Key Terms Explained
There are about seven words you need to actually understand to choose a plan. Learn these and you'll read any plan summary like a native speaker.
1. Premium
The fixed amount you pay every month, like rent. You pay it whether you go to the doctor or not. A lower premium almost always means higher costs when you use care — and vice versa.
2. Deductible
The amount you pay out of pocket for covered care each year before insurance starts paying its share for most services. If your deductible is $2,500 and you have $800 of care, you pay all $800. You're $1,700 from "hitting it."
3. Copay
A flat fee for a specific service. $30 for a primary care visit. $60 for a specialist. $10 for a generic prescription. Copays usually don't depend on whether you've hit your deductible, which is why they're predictable.
4. Coinsurance
Your percentage share after the deductible. A 20% coinsurance means after you've hit your deductible, you pay 20% of further bills and the insurer pays 80%, until you hit the out-of-pocket max.
5. Out-of-pocket maximum
The total cap on what you can spend on covered care in one calendar year. After this, the insurer pays 100% of covered services. This number is the actual answer to "what's the worst case if everything goes wrong?"

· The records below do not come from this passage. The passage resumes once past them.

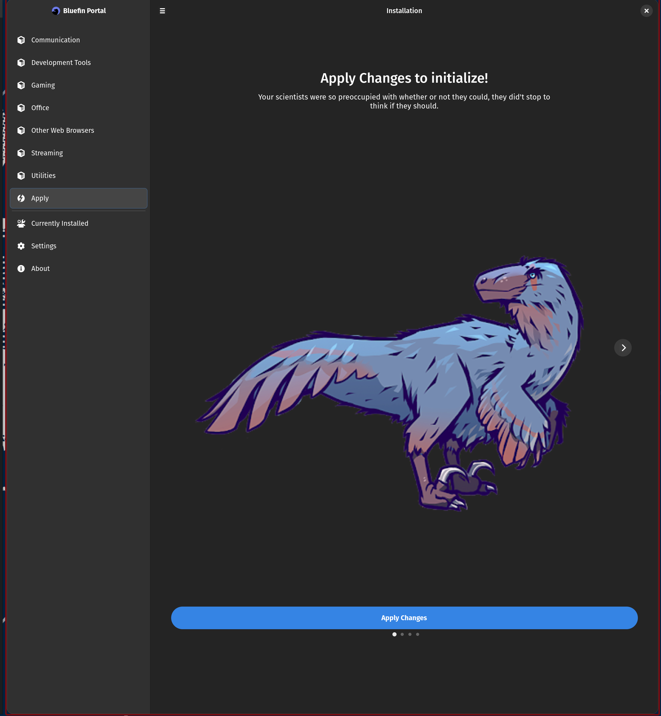Select the third carousel page dot
The image size is (661, 716).
pos(410,634)
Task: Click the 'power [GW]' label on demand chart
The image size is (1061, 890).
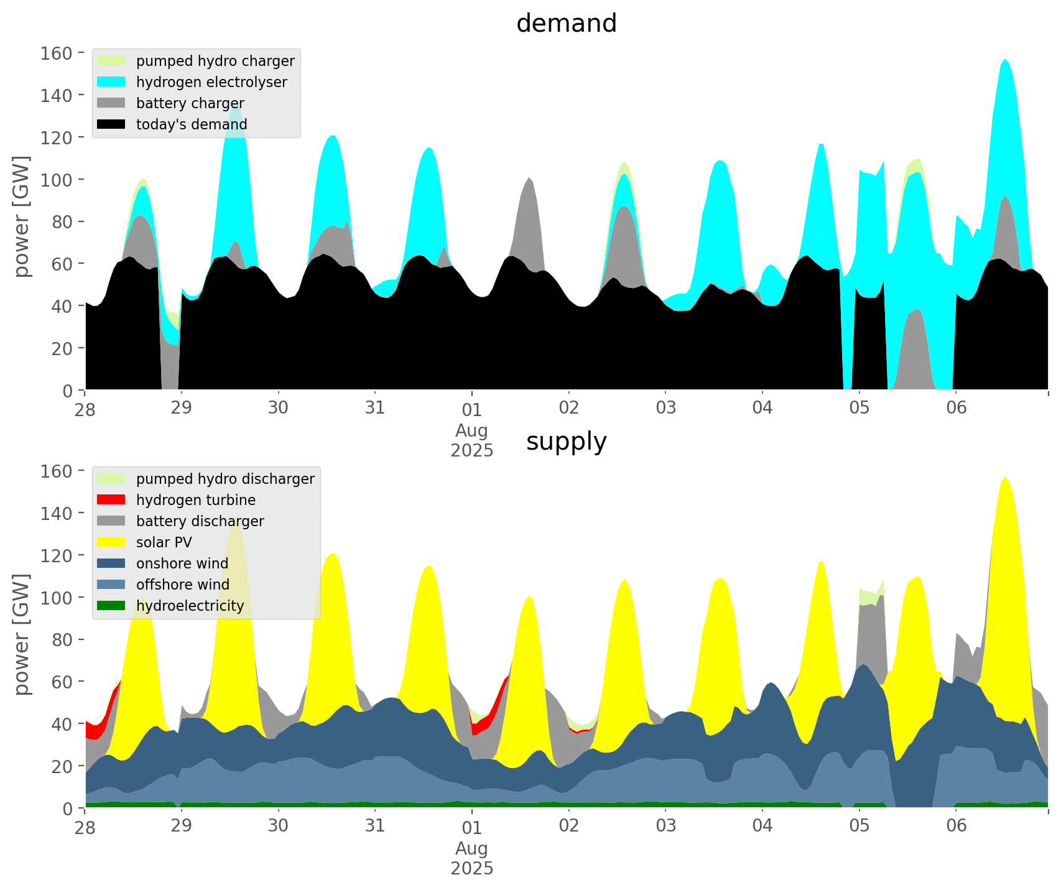Action: (22, 216)
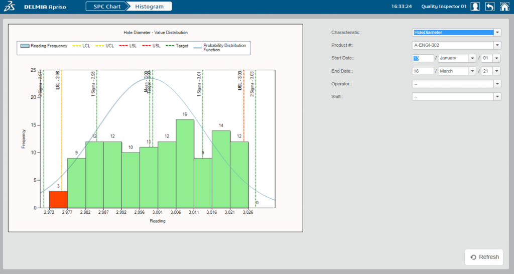Image resolution: width=514 pixels, height=274 pixels.
Task: Expand the Shift dropdown
Action: tap(497, 97)
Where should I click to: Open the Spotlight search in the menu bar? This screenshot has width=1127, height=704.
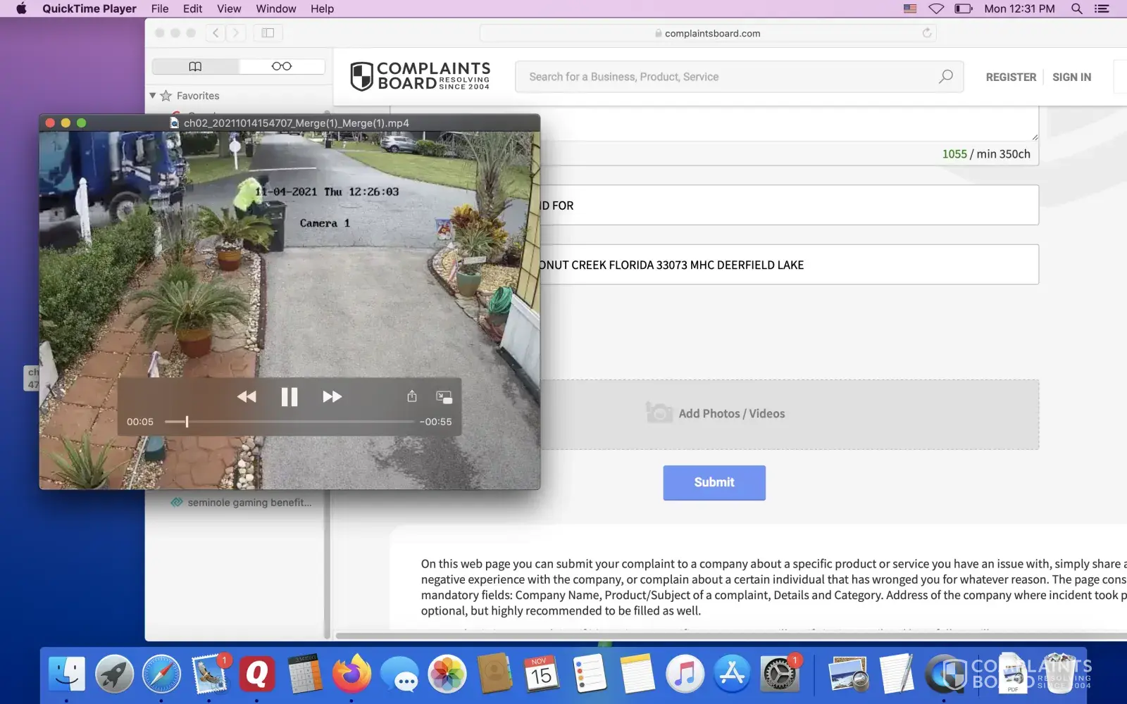[x=1076, y=8]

You break your arm in March. Total bill: $12,000.
You pay: $2,000 (deductible) + $2,000 (20% of remaining $10,000) = $4,000. Insurance pays the rest.
Plus the $350/month premium you've already been paying.
6. Network
The group of doctors, hospitals, and pharmacies that have a contract with your plan. In-network = the insurer has negotiated rates and they apply. Out-of-network = you may pay much more, or the entire bill.
7. Formulary
The list of prescriptions your plan covers, grouped into tiers. If you take a regular medication, check the plan's formulary before enrolling. A "great" plan that doesn't cover your meds isn't great.